When Afaq Khoja was 12, they moved to Kashgar. It was here that Muhammad Yusuf Khoja was able to generate a following for the Baishan school. While in Kashgar, the Baishan school was able to establish itself but still faced political struggles with the Qing dynasty and religious conflict with the opposing Black Mountain school.

== Conflict in Yarkand ==
After the death of a Black Mountain Khoja leader in Yarkand, Muhammad Yusuf Khoja moved to the area in attempts to gain followers and preach.
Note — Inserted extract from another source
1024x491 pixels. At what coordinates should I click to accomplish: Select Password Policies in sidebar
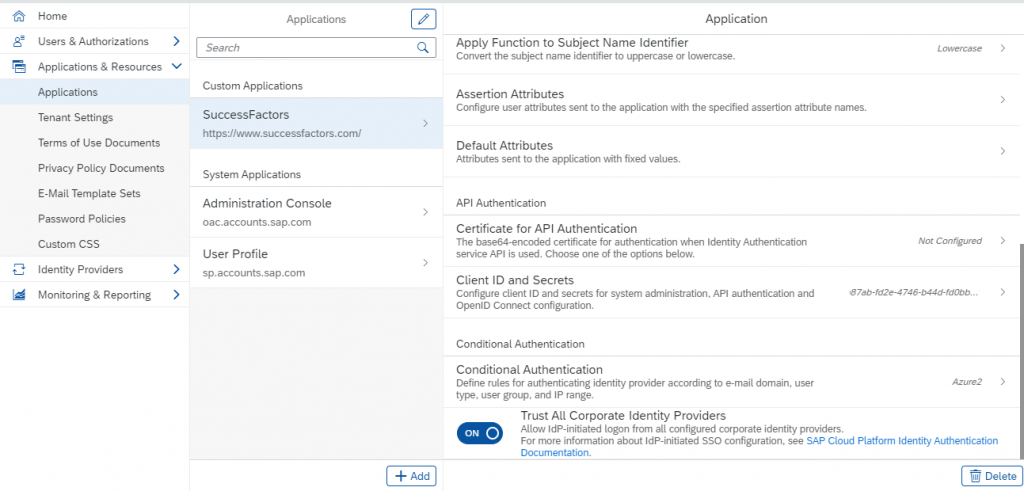point(82,219)
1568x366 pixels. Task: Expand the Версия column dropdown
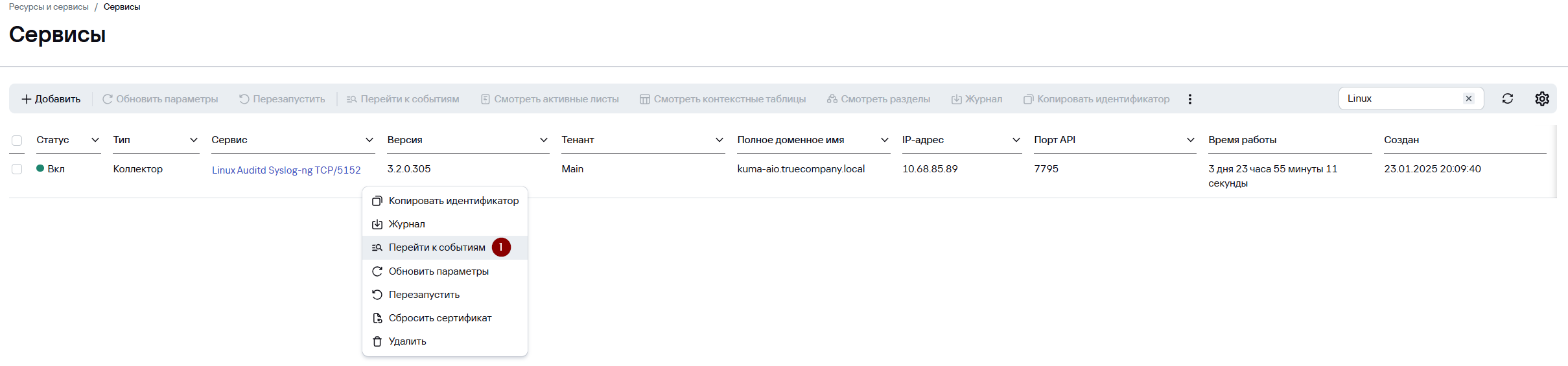point(543,140)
After attempting to persuade some Black Mountain Khojas to give up their faith and join the White Mountain Khojas he was met with fierce opposition by their community. This forced him to leave Yarkand and return to Kashgar, but he suddenly died before returning. Many White Mountain Khojas (Baishan) believe that he was poisoned by the Black Mountain school. This created more animosity between the two factions and led to political conflict between Kashgar and Yarkand.